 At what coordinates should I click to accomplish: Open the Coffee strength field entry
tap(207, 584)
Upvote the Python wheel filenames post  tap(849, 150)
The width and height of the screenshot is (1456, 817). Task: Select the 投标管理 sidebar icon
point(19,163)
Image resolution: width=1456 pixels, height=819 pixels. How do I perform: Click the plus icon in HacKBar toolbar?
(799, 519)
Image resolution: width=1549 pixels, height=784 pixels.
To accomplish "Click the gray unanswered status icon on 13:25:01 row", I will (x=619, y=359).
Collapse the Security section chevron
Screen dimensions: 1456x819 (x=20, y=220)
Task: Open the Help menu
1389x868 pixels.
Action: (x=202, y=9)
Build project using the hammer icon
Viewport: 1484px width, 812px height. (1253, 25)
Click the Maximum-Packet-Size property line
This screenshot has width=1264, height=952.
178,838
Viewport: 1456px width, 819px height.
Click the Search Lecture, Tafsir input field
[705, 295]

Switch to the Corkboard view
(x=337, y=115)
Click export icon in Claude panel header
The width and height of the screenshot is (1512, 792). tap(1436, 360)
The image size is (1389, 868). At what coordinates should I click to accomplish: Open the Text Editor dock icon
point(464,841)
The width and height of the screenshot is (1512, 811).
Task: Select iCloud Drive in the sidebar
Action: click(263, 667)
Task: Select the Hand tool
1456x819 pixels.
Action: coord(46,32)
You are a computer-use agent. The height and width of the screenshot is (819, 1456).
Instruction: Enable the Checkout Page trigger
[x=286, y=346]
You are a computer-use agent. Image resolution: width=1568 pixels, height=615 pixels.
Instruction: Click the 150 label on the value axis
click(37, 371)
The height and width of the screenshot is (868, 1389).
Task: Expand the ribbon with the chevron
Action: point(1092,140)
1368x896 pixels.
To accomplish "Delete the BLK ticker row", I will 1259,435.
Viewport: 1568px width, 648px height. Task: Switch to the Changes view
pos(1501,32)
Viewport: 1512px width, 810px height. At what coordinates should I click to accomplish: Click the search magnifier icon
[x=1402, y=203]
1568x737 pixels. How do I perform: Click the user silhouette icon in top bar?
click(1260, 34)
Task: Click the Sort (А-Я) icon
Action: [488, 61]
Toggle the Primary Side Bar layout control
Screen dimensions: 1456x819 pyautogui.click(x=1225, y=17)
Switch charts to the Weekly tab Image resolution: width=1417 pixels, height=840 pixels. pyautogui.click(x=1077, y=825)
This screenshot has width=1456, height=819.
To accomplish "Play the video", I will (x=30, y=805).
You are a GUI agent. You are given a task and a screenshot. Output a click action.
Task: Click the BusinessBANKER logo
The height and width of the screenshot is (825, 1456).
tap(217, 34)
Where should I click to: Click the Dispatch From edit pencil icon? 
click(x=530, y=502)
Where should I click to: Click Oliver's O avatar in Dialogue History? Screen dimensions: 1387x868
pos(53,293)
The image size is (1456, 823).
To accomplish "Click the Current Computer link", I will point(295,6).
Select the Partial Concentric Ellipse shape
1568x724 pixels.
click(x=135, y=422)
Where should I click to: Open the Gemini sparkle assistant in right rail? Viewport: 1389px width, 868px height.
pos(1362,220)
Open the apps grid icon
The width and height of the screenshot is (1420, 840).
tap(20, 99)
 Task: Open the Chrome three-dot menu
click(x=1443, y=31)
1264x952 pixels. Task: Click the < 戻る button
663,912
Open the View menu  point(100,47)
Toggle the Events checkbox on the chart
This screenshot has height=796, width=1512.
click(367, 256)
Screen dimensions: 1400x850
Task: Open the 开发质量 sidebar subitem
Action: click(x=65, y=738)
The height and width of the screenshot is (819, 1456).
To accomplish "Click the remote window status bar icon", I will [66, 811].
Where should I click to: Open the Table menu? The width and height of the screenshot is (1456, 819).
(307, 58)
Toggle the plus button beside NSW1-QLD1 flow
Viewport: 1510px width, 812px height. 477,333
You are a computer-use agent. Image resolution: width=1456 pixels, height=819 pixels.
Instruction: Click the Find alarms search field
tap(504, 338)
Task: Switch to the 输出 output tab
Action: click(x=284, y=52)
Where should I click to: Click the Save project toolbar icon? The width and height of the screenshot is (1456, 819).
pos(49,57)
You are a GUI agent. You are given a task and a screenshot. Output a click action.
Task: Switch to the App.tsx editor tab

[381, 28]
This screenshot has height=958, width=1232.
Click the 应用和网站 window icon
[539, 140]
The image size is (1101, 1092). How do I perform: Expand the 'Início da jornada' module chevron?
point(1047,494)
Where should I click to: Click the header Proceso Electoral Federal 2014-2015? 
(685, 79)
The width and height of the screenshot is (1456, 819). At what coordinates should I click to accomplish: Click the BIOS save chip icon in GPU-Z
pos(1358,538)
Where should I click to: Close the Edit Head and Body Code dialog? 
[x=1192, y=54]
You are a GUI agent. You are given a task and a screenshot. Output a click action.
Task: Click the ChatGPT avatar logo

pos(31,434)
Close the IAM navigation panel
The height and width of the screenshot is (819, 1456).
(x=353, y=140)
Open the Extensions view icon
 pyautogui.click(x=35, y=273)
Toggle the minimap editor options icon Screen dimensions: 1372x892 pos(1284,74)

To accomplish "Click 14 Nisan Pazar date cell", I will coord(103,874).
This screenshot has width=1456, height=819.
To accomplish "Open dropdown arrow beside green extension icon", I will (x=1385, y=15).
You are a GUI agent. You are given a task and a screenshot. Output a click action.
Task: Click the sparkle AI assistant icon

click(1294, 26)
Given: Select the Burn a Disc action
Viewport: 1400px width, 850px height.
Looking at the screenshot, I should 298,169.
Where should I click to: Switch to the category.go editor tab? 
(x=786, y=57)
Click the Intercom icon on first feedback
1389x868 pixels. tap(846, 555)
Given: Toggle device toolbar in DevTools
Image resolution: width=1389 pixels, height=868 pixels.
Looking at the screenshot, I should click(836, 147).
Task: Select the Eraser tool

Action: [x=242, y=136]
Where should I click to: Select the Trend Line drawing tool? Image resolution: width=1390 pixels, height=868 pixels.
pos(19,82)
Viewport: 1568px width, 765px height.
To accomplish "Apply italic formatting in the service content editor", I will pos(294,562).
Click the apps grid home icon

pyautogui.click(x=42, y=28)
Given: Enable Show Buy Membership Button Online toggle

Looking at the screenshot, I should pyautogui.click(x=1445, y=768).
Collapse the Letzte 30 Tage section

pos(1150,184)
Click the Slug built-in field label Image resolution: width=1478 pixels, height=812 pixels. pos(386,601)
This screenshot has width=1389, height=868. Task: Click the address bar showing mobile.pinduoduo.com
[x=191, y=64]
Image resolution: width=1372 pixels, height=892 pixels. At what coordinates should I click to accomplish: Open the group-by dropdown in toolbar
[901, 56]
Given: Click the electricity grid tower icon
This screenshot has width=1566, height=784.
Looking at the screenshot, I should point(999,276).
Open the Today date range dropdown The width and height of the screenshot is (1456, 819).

◆ DIRECTIONS: When you answer, return each line of the material exactly as it was written.

◆ SOLUTION TO THIS TASK:
 At what coordinates should I click to accomplish: Open the Coffee strength field entry
tap(207, 584)
Upvote the Python wheel filenames post  tap(849, 150)
The width and height of the screenshot is (1456, 817). Task: Select the 投标管理 sidebar icon
point(19,163)
Image resolution: width=1456 pixels, height=819 pixels. How do I perform: Click the plus icon in HacKBar toolbar?
(799, 519)
Image resolution: width=1549 pixels, height=784 pixels.
To accomplish "Click the gray unanswered status icon on 13:25:01 row", I will (x=619, y=359).
Collapse the Security section chevron
Screen dimensions: 1456x819 (x=20, y=220)
Task: Open the Help menu
1389x868 pixels.
Action: (x=202, y=9)
Build project using the hammer icon
Viewport: 1484px width, 812px height. (1253, 25)
Click the Maximum-Packet-Size property line
This screenshot has width=1264, height=952.
178,838
Viewport: 1456px width, 819px height.
Click the Search Lecture, Tafsir input field
[705, 295]

Switch to the Corkboard view
(x=337, y=115)
Click export icon in Claude panel header
The width and height of the screenshot is (1512, 792). tap(1436, 360)
The image size is (1389, 868). At what coordinates should I click to accomplish: Open the Text Editor dock icon
point(464,841)
The width and height of the screenshot is (1512, 811).
Task: Select iCloud Drive in the sidebar
Action: click(263, 667)
Task: Select the Hand tool
1456x819 pixels.
Action: coord(46,32)
You are a computer-use agent. The height and width of the screenshot is (819, 1456).
Instruction: Enable the Checkout Page trigger
[x=286, y=346]
You are a computer-use agent. Image resolution: width=1568 pixels, height=615 pixels.
Instruction: Click the 150 label on the value axis
click(37, 371)
The height and width of the screenshot is (868, 1389).
Task: Expand the ribbon with the chevron
Action: point(1092,140)
1368x896 pixels.
To accomplish "Delete the BLK ticker row", I will 1259,435.
Viewport: 1568px width, 648px height. Task: Switch to the Changes view
pos(1501,32)
Viewport: 1512px width, 810px height. At what coordinates should I click to accomplish: Click the search magnifier icon
[x=1402, y=203]
1568x737 pixels. How do I perform: Click the user silhouette icon in top bar?
click(1260, 34)
Task: Click the Sort (А-Я) icon
Action: [488, 61]
Toggle the Primary Side Bar layout control
Screen dimensions: 1456x819 pyautogui.click(x=1225, y=17)
Switch charts to the Weekly tab Image resolution: width=1417 pixels, height=840 pixels. pyautogui.click(x=1077, y=825)
This screenshot has width=1456, height=819.
To accomplish "Play the video", I will (x=30, y=805).
You are a GUI agent. You are given a task and a screenshot. Output a click action.
Task: Click the BusinessBANKER logo
The height and width of the screenshot is (825, 1456).
tap(217, 34)
Where should I click to: Click the Dispatch From edit pencil icon? 
click(x=530, y=502)
Where should I click to: Click Oliver's O avatar in Dialogue History? Screen dimensions: 1387x868
pos(53,293)
The image size is (1456, 823).
To accomplish "Click the Current Computer link", I will point(295,6).
Select the Partial Concentric Ellipse shape
1568x724 pixels.
click(x=135, y=422)
Where should I click to: Open the Gemini sparkle assistant in right rail? Viewport: 1389px width, 868px height.
pos(1362,220)
Open the apps grid icon
The width and height of the screenshot is (1420, 840).
tap(20, 99)
 Task: Open the Chrome three-dot menu
click(x=1443, y=31)
1264x952 pixels. Task: Click the < 戻る button
663,912
Open the View menu  point(100,47)
Toggle the Events checkbox on the chart
This screenshot has height=796, width=1512.
click(367, 256)
Screen dimensions: 1400x850
Task: Open the 开发质量 sidebar subitem
Action: click(x=65, y=738)
The height and width of the screenshot is (819, 1456).
To accomplish "Click the remote window status bar icon", I will [66, 811].
Where should I click to: Open the Table menu? The width and height of the screenshot is (1456, 819).
(307, 58)
Toggle the plus button beside NSW1-QLD1 flow
Viewport: 1510px width, 812px height. 477,333
You are a computer-use agent. Image resolution: width=1456 pixels, height=819 pixels.
Instruction: Click the Find alarms search field
tap(504, 338)
Task: Switch to the 输出 output tab
Action: click(x=284, y=52)
Where should I click to: Click the Save project toolbar icon? The width and height of the screenshot is (1456, 819).
pos(49,57)
You are a GUI agent. You are given a task and a screenshot. Output a click action.
Task: Switch to the App.tsx editor tab

[381, 28]
This screenshot has height=958, width=1232.
Click the 应用和网站 window icon
[539, 140]
The image size is (1101, 1092). How do I perform: Expand the 'Início da jornada' module chevron?
point(1047,494)
Where should I click to: Click the header Proceso Electoral Federal 2014-2015? 
(685, 79)
The width and height of the screenshot is (1456, 819). At what coordinates should I click to accomplish: Click the BIOS save chip icon in GPU-Z
pos(1358,538)
Where should I click to: Close the Edit Head and Body Code dialog? 
[x=1192, y=54]
You are a GUI agent. You are given a task and a screenshot. Output a click action.
Task: Click the ChatGPT avatar logo

pos(31,434)
Close the IAM navigation panel
The height and width of the screenshot is (819, 1456).
(x=353, y=140)
Open the Extensions view icon
 pyautogui.click(x=35, y=273)
Toggle the minimap editor options icon Screen dimensions: 1372x892 pos(1284,74)

To accomplish "Click 14 Nisan Pazar date cell", I will coord(103,874).
This screenshot has width=1456, height=819.
To accomplish "Open dropdown arrow beside green extension icon", I will (x=1385, y=15).
You are a GUI agent. You are given a task and a screenshot. Output a click action.
Task: Click the sparkle AI assistant icon

click(1294, 26)
Given: Select the Burn a Disc action
Viewport: 1400px width, 850px height.
Looking at the screenshot, I should 298,169.
Where should I click to: Switch to the category.go editor tab? 
(x=786, y=57)
Click the Intercom icon on first feedback
1389x868 pixels. tap(846, 555)
Given: Toggle device toolbar in DevTools
Image resolution: width=1389 pixels, height=868 pixels.
Looking at the screenshot, I should click(836, 147).
Task: Select the Eraser tool

Action: [x=242, y=136]
Where should I click to: Select the Trend Line drawing tool? Image resolution: width=1390 pixels, height=868 pixels.
pos(19,82)
Viewport: 1568px width, 765px height.
To accomplish "Apply italic formatting in the service content editor", I will pos(294,562).
Click the apps grid home icon

pyautogui.click(x=42, y=28)
Given: Enable Show Buy Membership Button Online toggle

Looking at the screenshot, I should pyautogui.click(x=1445, y=768).
Collapse the Letzte 30 Tage section

pos(1150,184)
Click the Slug built-in field label Image resolution: width=1478 pixels, height=812 pixels. pos(386,601)
This screenshot has width=1389, height=868. Task: Click the address bar showing mobile.pinduoduo.com
[x=191, y=64]
Image resolution: width=1372 pixels, height=892 pixels. At what coordinates should I click to accomplish: Open the group-by dropdown in toolbar
[901, 56]
Given: Click the electricity grid tower icon
This screenshot has width=1566, height=784.
Looking at the screenshot, I should point(999,276).
Open the Today date range dropdown The width and height of the screenshot is (1456, 819).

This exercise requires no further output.